# Tips&Tricks



## Elysia19 (Aug 21, 2007)

Hey Everyone,

I have been really tempted to write a script just for fun really, while i am waiting for NaNoWriMo 2007. Anyways, i have never written a script before, sicne im more of a novel person, so i was wondering if there were any tips or tricks you could tell me about? I was thinking it would be a stage play, and i really am interested on learning more about the process.
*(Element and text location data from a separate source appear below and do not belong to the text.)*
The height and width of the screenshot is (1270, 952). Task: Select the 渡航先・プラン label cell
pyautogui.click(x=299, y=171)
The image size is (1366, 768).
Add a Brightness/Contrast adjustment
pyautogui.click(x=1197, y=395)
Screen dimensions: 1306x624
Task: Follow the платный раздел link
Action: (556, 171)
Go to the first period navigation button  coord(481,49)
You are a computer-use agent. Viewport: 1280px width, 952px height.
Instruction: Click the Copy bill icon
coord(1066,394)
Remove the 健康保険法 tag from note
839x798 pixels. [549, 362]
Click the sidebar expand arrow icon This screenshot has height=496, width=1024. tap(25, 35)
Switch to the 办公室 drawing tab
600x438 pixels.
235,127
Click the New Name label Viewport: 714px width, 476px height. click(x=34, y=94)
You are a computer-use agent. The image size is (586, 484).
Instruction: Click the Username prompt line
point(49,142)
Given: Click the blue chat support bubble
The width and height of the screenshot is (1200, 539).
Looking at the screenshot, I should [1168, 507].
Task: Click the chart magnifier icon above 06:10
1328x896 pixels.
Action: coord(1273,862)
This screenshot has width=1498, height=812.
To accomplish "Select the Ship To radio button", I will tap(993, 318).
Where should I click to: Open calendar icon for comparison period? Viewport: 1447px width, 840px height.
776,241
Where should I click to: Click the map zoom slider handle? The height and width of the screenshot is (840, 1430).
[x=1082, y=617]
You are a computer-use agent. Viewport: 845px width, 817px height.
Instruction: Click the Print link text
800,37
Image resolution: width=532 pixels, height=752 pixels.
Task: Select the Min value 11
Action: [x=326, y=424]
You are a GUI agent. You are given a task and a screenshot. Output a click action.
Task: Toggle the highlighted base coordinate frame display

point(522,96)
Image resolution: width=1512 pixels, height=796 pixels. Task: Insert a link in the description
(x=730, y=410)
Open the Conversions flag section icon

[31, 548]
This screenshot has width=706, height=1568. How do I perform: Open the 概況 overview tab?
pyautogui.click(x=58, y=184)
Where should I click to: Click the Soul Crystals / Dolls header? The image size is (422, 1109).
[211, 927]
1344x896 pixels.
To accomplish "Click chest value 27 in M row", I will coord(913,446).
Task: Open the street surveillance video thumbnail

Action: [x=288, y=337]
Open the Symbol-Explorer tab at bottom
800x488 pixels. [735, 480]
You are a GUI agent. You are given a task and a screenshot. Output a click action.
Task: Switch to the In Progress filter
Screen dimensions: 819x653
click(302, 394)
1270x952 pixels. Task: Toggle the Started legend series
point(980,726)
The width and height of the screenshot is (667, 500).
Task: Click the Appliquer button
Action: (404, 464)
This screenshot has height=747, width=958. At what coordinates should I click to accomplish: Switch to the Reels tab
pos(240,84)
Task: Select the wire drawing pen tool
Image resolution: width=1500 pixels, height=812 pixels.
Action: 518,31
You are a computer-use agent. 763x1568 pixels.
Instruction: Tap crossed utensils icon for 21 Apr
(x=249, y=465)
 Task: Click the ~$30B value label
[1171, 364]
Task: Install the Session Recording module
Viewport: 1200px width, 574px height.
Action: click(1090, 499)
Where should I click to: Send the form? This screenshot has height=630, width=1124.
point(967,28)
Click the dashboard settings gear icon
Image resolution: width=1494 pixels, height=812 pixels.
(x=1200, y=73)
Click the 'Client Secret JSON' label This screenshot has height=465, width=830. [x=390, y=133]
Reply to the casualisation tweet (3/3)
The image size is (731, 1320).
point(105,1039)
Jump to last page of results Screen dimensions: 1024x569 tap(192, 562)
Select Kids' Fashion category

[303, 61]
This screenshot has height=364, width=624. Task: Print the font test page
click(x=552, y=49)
Any help would be highly appreciated!:alien:


----------



## Eiji Tunsinagi (Aug 22, 2007)

Elysia19 said:


> Hey Everyone,
> 
> I have been really tempted to write a script just for fun really, while i am waiting for NaNoWriMo 2007. Anyways, i have never written a script before, sicne im more of a novel person, so i was wondering if there were any tips or tricks you could tell me about? I was thinking it would be a stage play, and i really am interested on learning more about the process.
> 
> Any help would be highly appreciated!:alien:



I don't really write plays, but I know some tips, I suppose.

Keep scene descriptions to an absolute minimum, and only mention specific objects if they actually apply to the scene about to occur. Only tell what can be seen on the stage as well, no insider information.

Always have two characters in a scene, and make sure that no matter what, they disagree with each other.  Even if it _seems_ like they agree, make sure they don't.

Make sure each character has a specific "action" or, something they want in the scene.  Make sure other character's actions prevent another from getting  what they want.

Yeah.  That's all I got.  You can pretty much make it up from there.


----------



## Elysia19 (Aug 22, 2007)

Thanks Eiji!

That really helps, some of those i havent ever heard before, but i will take into consideration!


----------



## vangoghsear (Aug 22, 2007)

Not bad at all Eiji for a person who doesn't write plays.   I do write plays, my latest is being produced this fall by a professional theater company.  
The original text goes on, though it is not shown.